--- EXERCISE DIRECTIONS ---
Could you show each line of the records that contains the word "Store"?
* * * * * * *
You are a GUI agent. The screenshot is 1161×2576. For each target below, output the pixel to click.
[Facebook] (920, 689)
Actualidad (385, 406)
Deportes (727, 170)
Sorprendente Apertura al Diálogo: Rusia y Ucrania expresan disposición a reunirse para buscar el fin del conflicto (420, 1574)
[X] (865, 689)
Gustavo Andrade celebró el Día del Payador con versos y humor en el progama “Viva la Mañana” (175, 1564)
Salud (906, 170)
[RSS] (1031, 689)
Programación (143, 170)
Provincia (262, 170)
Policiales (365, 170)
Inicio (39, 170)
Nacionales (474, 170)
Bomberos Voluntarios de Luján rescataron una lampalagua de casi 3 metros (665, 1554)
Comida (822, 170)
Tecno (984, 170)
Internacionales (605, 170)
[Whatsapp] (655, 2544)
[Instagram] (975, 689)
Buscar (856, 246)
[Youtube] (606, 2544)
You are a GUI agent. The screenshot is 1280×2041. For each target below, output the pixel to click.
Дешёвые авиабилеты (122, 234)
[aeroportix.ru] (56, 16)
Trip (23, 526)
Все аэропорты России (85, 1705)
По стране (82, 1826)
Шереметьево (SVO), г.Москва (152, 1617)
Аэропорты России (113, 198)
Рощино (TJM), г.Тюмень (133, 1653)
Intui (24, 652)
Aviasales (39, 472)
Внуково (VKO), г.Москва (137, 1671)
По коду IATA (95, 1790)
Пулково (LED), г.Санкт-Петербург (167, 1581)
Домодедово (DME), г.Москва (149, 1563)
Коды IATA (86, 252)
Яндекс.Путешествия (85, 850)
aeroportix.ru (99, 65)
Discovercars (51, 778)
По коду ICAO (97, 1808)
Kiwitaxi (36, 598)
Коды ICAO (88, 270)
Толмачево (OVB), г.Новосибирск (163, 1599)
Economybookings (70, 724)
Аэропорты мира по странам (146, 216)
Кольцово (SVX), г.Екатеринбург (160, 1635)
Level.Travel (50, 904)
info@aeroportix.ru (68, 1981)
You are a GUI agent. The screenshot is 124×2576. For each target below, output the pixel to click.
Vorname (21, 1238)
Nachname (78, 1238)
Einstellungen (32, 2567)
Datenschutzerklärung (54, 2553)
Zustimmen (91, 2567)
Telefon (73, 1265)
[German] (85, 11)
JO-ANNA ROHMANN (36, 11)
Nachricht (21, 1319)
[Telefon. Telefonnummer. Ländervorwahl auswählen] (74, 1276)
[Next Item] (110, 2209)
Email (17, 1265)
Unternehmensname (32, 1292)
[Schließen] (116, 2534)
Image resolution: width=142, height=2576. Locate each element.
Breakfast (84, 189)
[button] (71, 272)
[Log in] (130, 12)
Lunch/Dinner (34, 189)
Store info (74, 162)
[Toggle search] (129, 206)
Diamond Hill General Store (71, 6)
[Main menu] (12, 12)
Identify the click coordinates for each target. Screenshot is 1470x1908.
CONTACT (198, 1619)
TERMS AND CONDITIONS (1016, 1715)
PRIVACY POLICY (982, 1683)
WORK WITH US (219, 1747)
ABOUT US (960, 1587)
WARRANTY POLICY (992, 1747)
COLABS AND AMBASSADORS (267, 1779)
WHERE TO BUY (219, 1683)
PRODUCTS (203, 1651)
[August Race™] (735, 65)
* * * * * * *
--- EXERCISE RESPONSE ---
Store info (74, 162)
Diamond Hill General Store (71, 6)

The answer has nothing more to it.